[Stored data entries]
====
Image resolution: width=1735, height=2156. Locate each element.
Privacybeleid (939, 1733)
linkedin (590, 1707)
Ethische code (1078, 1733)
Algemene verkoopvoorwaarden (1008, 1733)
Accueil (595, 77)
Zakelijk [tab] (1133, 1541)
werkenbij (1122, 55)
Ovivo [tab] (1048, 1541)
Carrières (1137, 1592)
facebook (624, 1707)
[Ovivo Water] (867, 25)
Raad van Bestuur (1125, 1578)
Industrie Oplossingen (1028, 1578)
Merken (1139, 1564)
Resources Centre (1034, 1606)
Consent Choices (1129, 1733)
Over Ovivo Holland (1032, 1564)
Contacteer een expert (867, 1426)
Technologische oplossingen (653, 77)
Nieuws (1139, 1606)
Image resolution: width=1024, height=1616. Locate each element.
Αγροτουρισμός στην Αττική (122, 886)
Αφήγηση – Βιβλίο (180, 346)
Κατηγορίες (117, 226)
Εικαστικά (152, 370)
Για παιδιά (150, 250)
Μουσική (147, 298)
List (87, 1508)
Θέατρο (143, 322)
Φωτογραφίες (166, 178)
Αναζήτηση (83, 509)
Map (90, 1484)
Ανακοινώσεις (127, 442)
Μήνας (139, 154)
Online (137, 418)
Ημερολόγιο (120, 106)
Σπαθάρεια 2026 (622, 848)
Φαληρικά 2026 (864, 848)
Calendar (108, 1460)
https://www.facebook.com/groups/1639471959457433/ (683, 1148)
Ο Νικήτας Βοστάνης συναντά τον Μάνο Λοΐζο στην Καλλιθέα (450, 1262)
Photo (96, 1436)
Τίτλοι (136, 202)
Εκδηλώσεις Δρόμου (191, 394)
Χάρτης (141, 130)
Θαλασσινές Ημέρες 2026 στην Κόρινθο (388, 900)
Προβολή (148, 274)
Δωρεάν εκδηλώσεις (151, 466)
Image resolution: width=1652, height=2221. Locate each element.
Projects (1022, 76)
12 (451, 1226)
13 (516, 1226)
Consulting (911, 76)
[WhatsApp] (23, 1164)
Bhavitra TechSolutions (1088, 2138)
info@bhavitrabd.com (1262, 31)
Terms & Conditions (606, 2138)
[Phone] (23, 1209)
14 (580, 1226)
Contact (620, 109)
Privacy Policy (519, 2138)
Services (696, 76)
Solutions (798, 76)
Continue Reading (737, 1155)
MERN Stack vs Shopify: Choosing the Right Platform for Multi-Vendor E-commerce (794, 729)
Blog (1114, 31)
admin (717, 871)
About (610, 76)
====
Task directions |
All of the entries above are to be printed again exactly.

Response below |
Image resolution: width=1735, height=2156. Locate each element.
Privacybeleid (939, 1733)
linkedin (590, 1707)
Ethische code (1078, 1733)
Algemene verkoopvoorwaarden (1008, 1733)
Accueil (595, 77)
Zakelijk [tab] (1133, 1541)
werkenbij (1122, 55)
Ovivo [tab] (1048, 1541)
Carrières (1137, 1592)
facebook (624, 1707)
[Ovivo Water] (867, 25)
Raad van Bestuur (1125, 1578)
Industrie Oplossingen (1028, 1578)
Merken (1139, 1564)
Resources Centre (1034, 1606)
Consent Choices (1129, 1733)
Over Ovivo Holland (1032, 1564)
Contacteer een expert (867, 1426)
Technologische oplossingen (653, 77)
Nieuws (1139, 1606)
Image resolution: width=1024, height=1616. Locate each element.
Αγροτουρισμός στην Αττική (122, 886)
Αφήγηση – Βιβλίο (180, 346)
Κατηγορίες (117, 226)
Εικαστικά (152, 370)
Για παιδιά (150, 250)
Μουσική (147, 298)
List (87, 1508)
Θέατρο (143, 322)
Φωτογραφίες (166, 178)
Αναζήτηση (83, 509)
Map (90, 1484)
Ανακοινώσεις (127, 442)
Μήνας (139, 154)
Online (137, 418)
Ημερολόγιο (120, 106)
Σπαθάρεια 2026 (622, 848)
Φαληρικά 2026 (864, 848)
Calendar (108, 1460)
https://www.facebook.com/groups/1639471959457433/ (683, 1148)
Ο Νικήτας Βοστάνης συναντά τον Μάνο Λοΐζο στην Καλλιθέα (450, 1262)
Photo (96, 1436)
Τίτλοι (136, 202)
Εκδηλώσεις Δρόμου (191, 394)
Χάρτης (141, 130)
Θαλασσινές Ημέρες 2026 στην Κόρινθο (388, 900)
Προβολή (148, 274)
Δωρεάν εκδηλώσεις (151, 466)
Image resolution: width=1652, height=2221. Locate each element.
Projects (1022, 76)
12 (451, 1226)
13 (516, 1226)
Consulting (911, 76)
[WhatsApp] (23, 1164)
Bhavitra TechSolutions (1088, 2138)
info@bhavitrabd.com (1262, 31)
Terms & Conditions (606, 2138)
[Phone] (23, 1209)
14 (580, 1226)
Contact (620, 109)
Privacy Policy (519, 2138)
Services (696, 76)
Solutions (798, 76)
Continue Reading (737, 1155)
MERN Stack vs Shopify: Choosing the Right Platform for Multi-Vendor E-commerce (794, 729)
Blog (1114, 31)
admin (717, 871)
About (610, 76)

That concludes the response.